Today, I sent this note to Harvey Jacobs, the urban planning professor I had in 1994. He taught Green Politics.

Dear Professor Jacobs,

In 1994, I took your Green Politics class as a senior German major. I wouldn’t expect you to remember me, but our final project was on the history of Madison’s waste management and landfills.

But that’s not why I write. Yours was the first class, the day after the election in 1994, when the Democrats lost so heavily to the Republicans. When you walked into class, you started our discussion with, “Are you depressed? I’m depressed.” The one hopeful thing you mentioned was that eventually, the pendulum would have to swing back. I had to think of that last night as election returns came in–that maybe indeed, the pendulum is swinging back.

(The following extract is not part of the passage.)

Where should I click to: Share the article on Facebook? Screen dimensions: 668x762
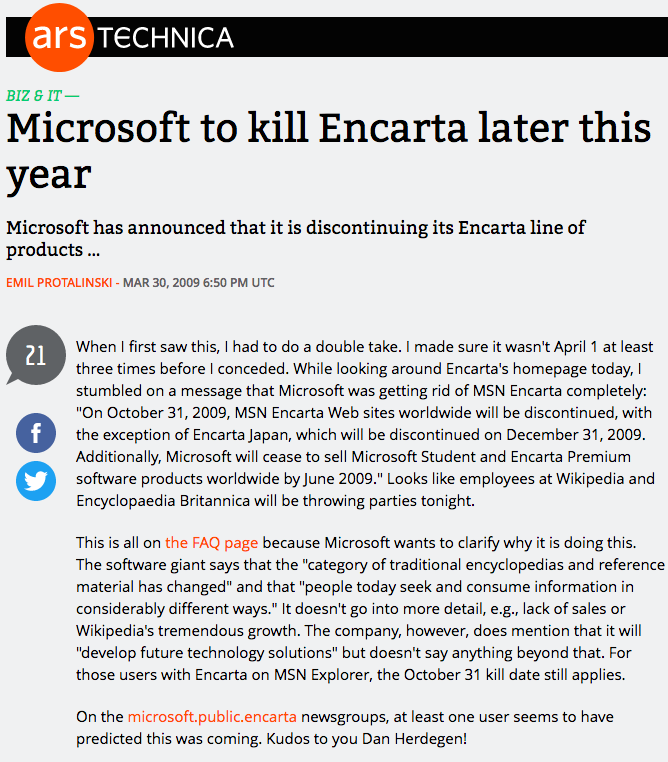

I have to wonder, what will you say to your class this week?

Best regards,

Molly Steenson

If I were teaching, I’d say I was hopeful for the first time in many, many years.

1 comment

  1. Nice note–I, too, remember feeling depressed in ’94. Still, the tide of Bill was so strong that it washed away that angst.
    On the other hand, I wonder why profs need to espouse their personal political beliefs in class. It just leads to so much right-wing bashing, validating screedheaads from Limbaugh to O’Reilly & all the wannabes in between.
    I think it’s irrelevant whether a prof is Repub or Dem–and is probably inappropriate in the classroom. After all, if the class is a history of Madison’s waste management & landfills, shouldn’t the political discussion be about what did happen and challenging students to ponder why decisions were made, rather than adding judgement on those decisions? As HK Butterfield said, “Let the people of the past live in the past.”
    So while I totally agree with your political stance, I’m just worried that Jacobs’ comment lead to right-wing derision. Let’s face it–a Republican student in the class probably would’ve felt uncomofortable, eh?